La tension ne retombe pas dans les établissements relevant de l’Agence pour l’enseignement français à l’étranger (AEFE) au Maroc. Bien au contraire, le bras de fer engagé entre les parents d’élèves et l’administration s’enlise et prend une ampleur inédite, sur fond de contestation d’augmentations jugées excessives des frais de scolarité.
Alors qu’un compromis semblait se dessiner avec l’annonce d’un léger ajustement tarifaire, les associations de parents ont rapidement estimé la proposition insuffisante. Résultat : le mouvement s’est durci. À Rabat et à Kénitra notamment, plusieurs écoles primaires ont observé une opération dite « classes mortes », laissant des salles de cours partiellement vides durant plusieurs jours. Une première action symbolique, mais lourde de sens, qui pourrait annoncer une escalade si aucune solution concrète n’est trouvée.
Une exigence claire : une baisse immédiate et effective
Les parents campent sur une position ferme : seule une réduction réelle des frais, appliquée dès le paiement du troisième trimestre, pourrait désamorcer la crise. Or, du côté de l’AEFE et des autorités diplomatiques françaises, le ton semble se durcir. À Paris, où l’évolution de la situation est suivie de près, l’inquiétude grandit face à un conflit susceptible d’écorner l’image du réseau scolaire français à l’étranger.

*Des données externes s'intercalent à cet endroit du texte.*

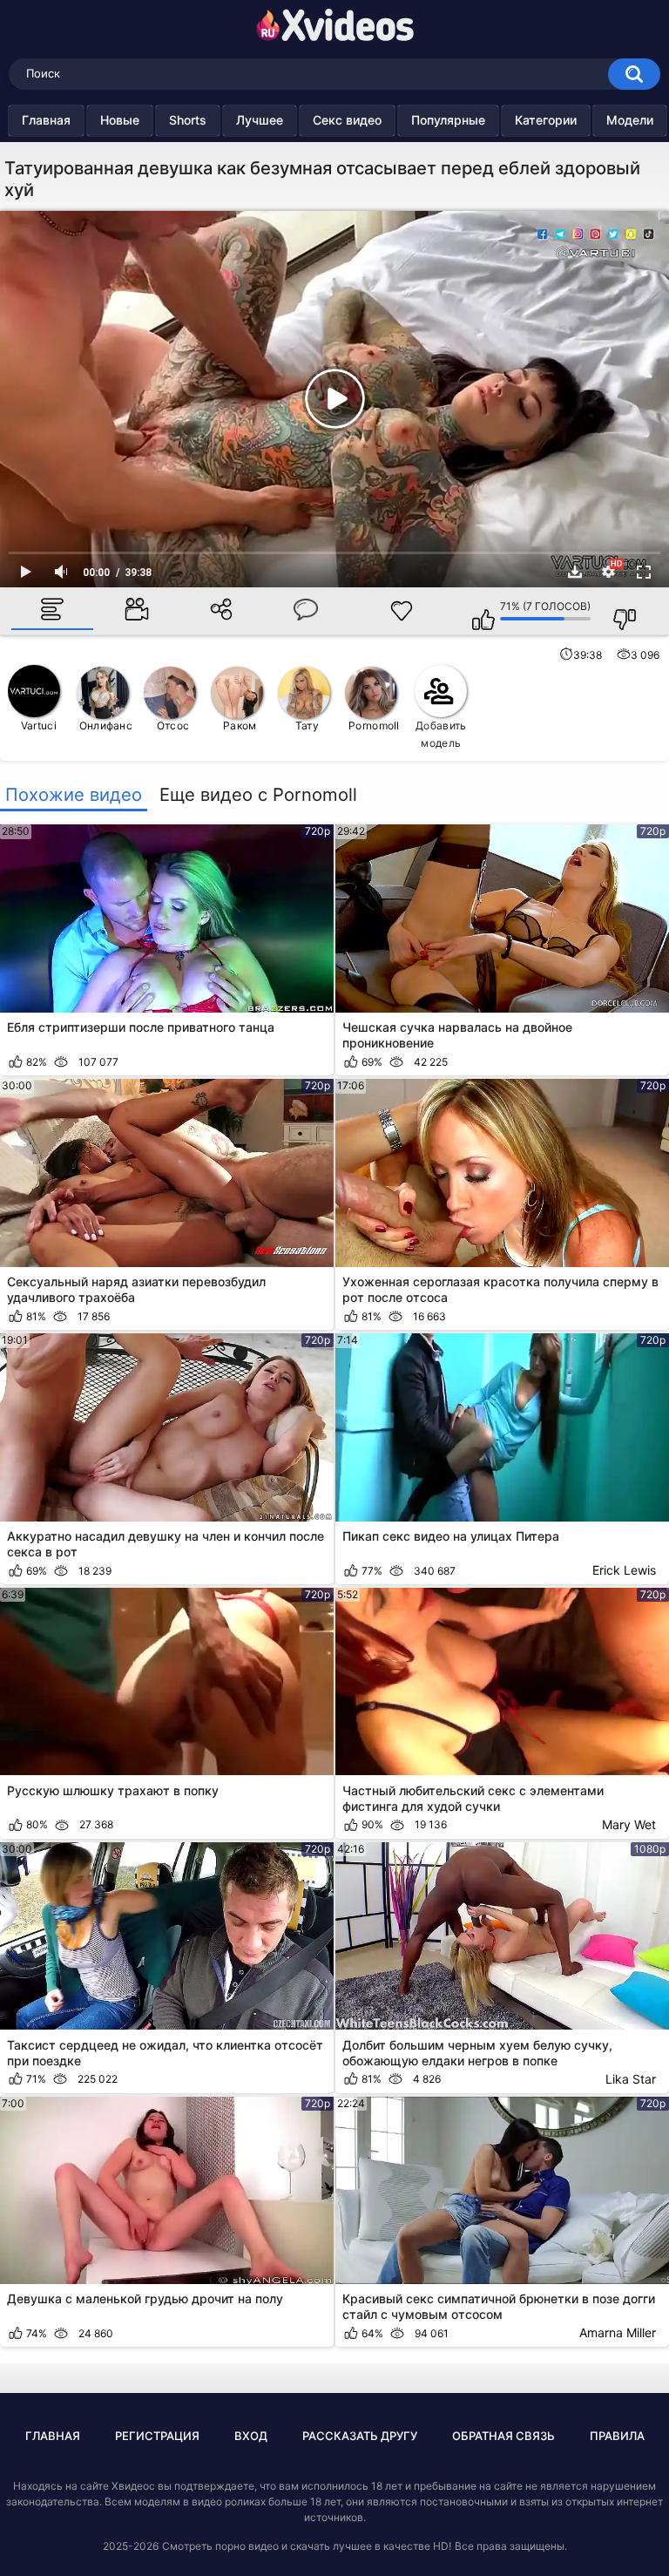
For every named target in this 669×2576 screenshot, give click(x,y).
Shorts (187, 119)
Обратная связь (503, 2436)
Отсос (173, 725)
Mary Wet (629, 1824)
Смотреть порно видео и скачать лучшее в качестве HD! (306, 2545)
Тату (307, 725)
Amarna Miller (617, 2332)
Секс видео (347, 119)
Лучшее (259, 119)
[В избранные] (402, 611)
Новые (119, 119)
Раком (240, 725)
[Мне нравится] (475, 611)
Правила (617, 2436)
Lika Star (630, 2078)
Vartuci (39, 725)
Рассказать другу (359, 2436)
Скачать (575, 572)
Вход (250, 2436)
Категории (546, 119)
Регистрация (157, 2436)
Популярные (448, 119)
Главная (46, 119)
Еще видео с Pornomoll (258, 794)
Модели (629, 119)
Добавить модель (441, 734)
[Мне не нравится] (616, 611)
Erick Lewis (624, 1570)
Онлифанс (105, 725)
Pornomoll (374, 725)
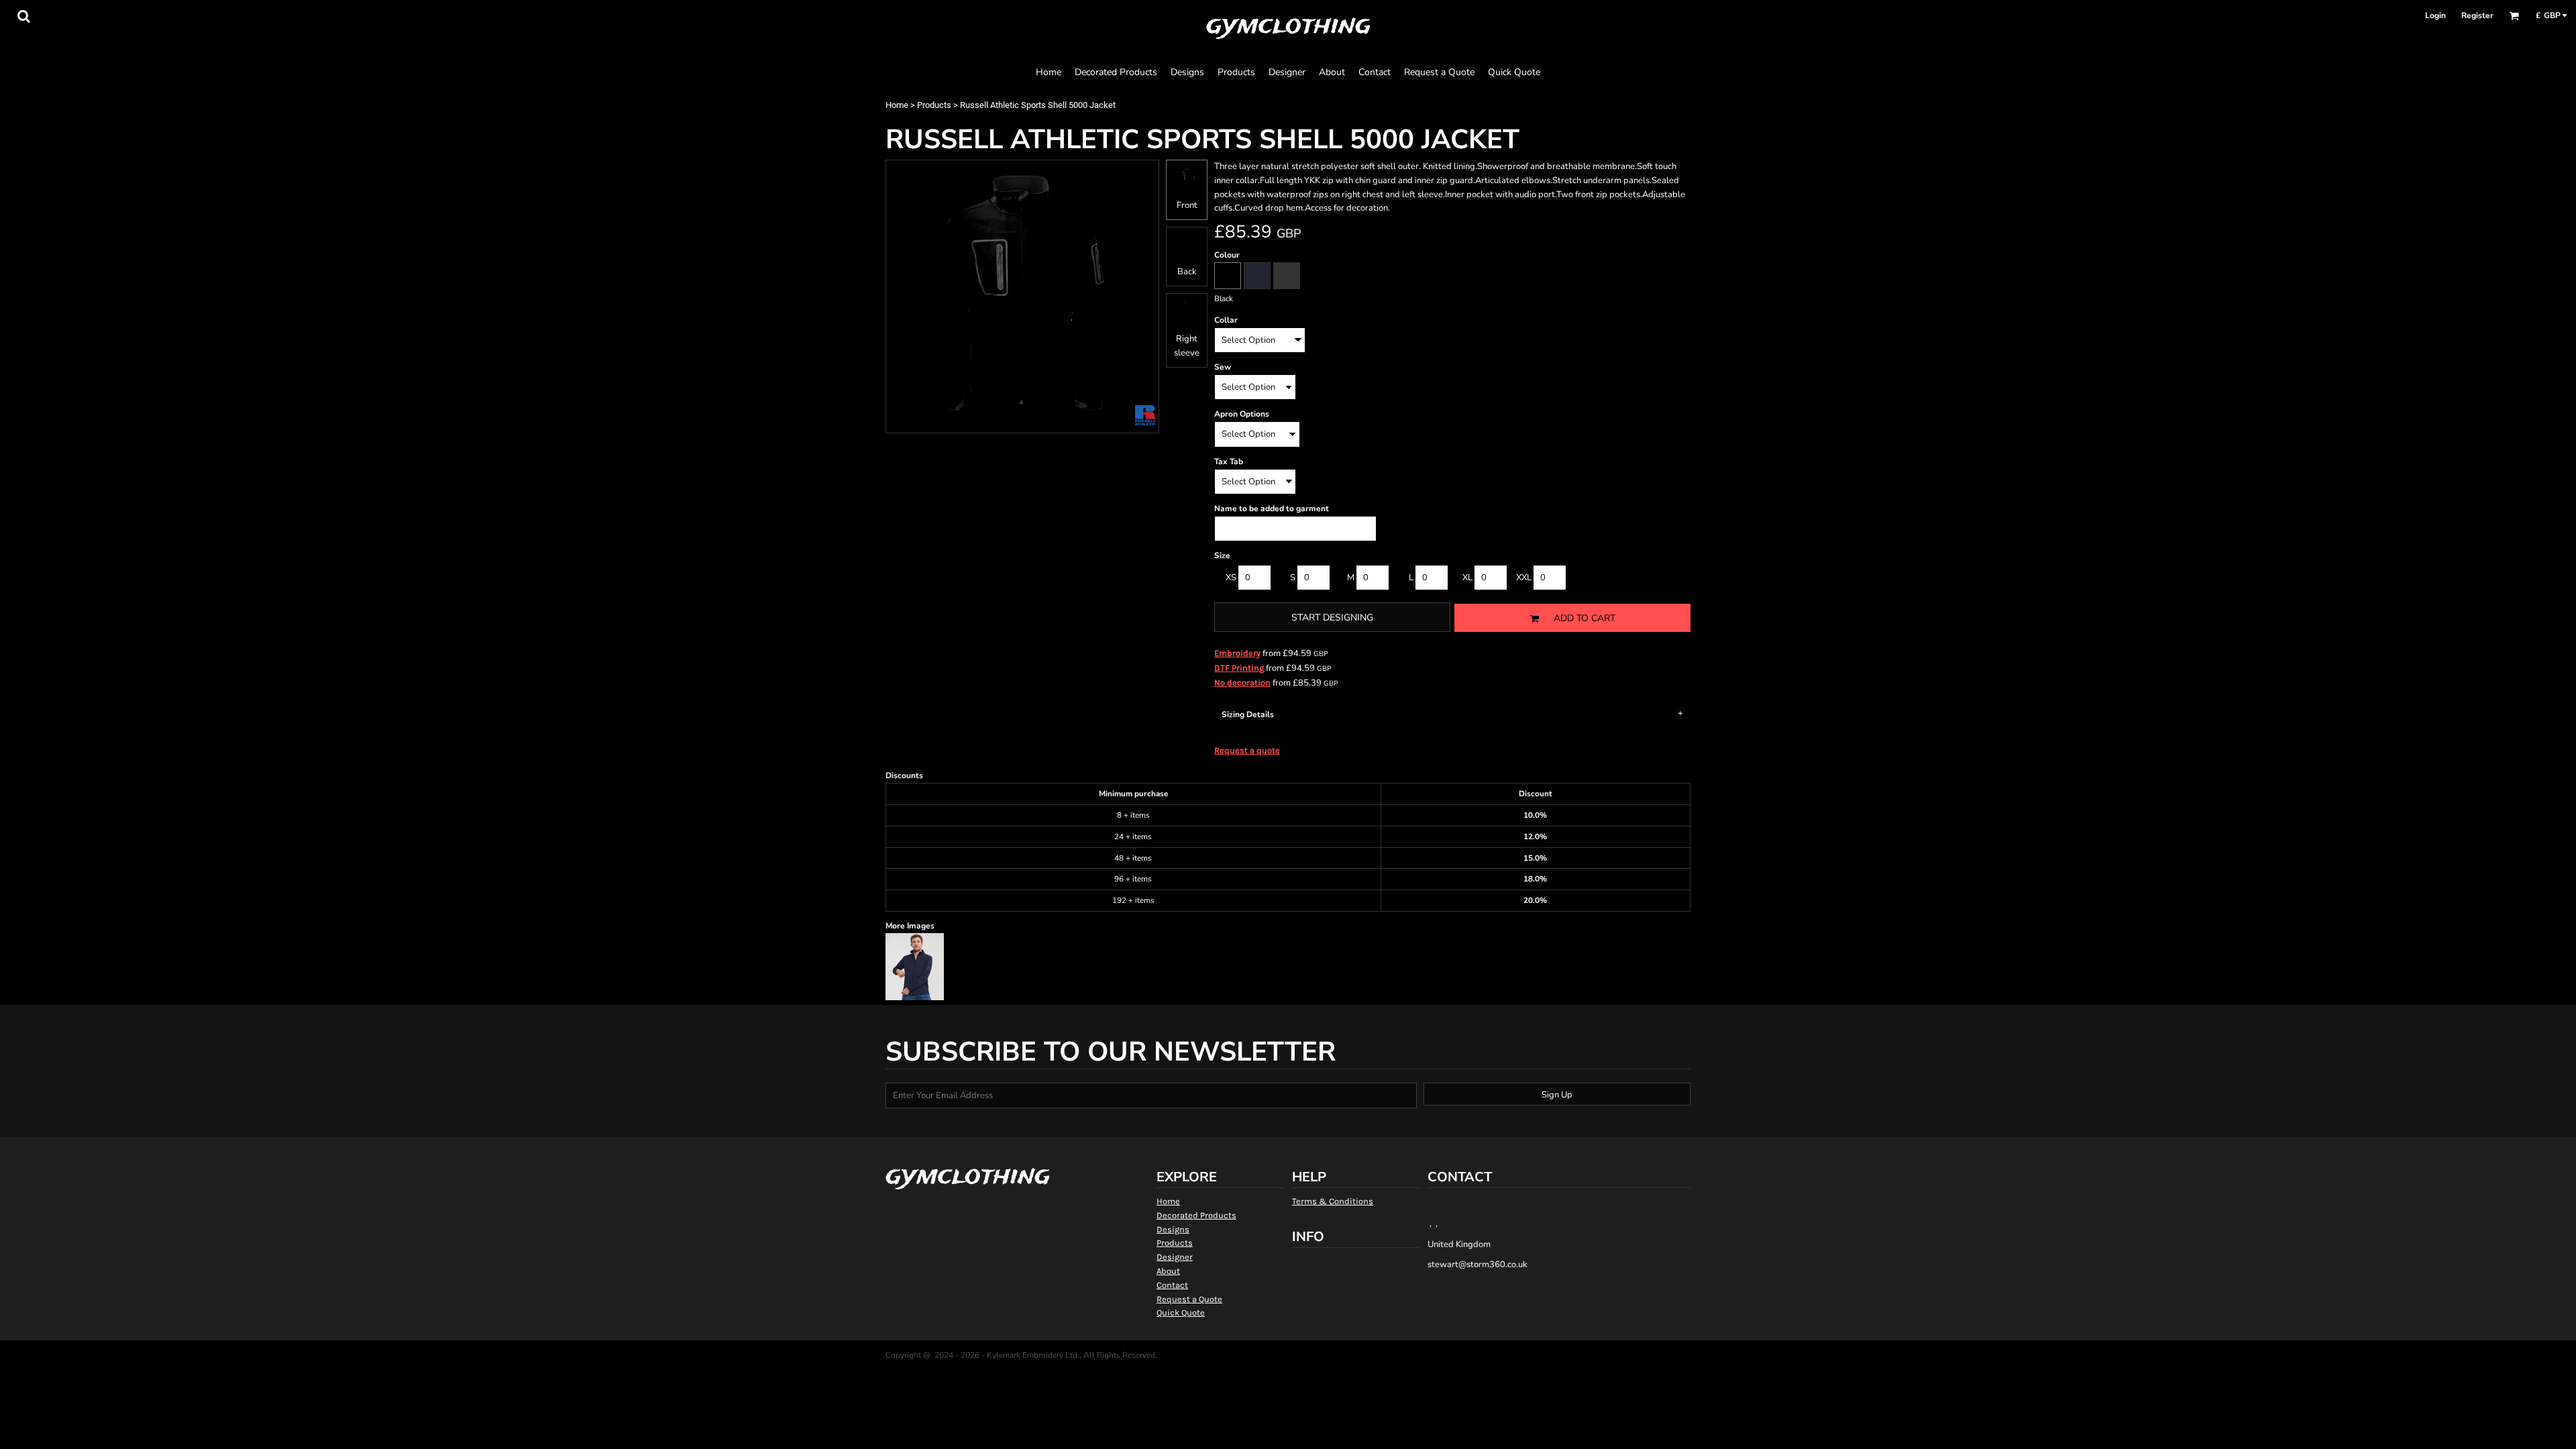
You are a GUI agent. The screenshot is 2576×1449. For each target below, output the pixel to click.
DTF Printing (1239, 668)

Une fracture sociale qui s’élargit
Au-delà du simple différend financier, cette mobilisation révèle une angoisse plus profonde. Pour de nombreuses familles marocaines issues de la classe moyenne, l’enseignement français représente un investissement stratégique, un passeport académique et professionnel pour leurs enfants. Mais l’augmentation continue des frais menace désormais l’accessibilité de ce modèle éducatif, dans un contexte marqué par l’érosion du pouvoir d’achat et la hausse généralisée du coût de la vie.
Le rejet, par les services de l’ambassade, des arguments avancés par les représentants des parents a accentué le sentiment d’incompréhension et d’injustice. Beaucoup dénoncent un manque d’écoute et une absence de transparence sur les justifications budgétaires.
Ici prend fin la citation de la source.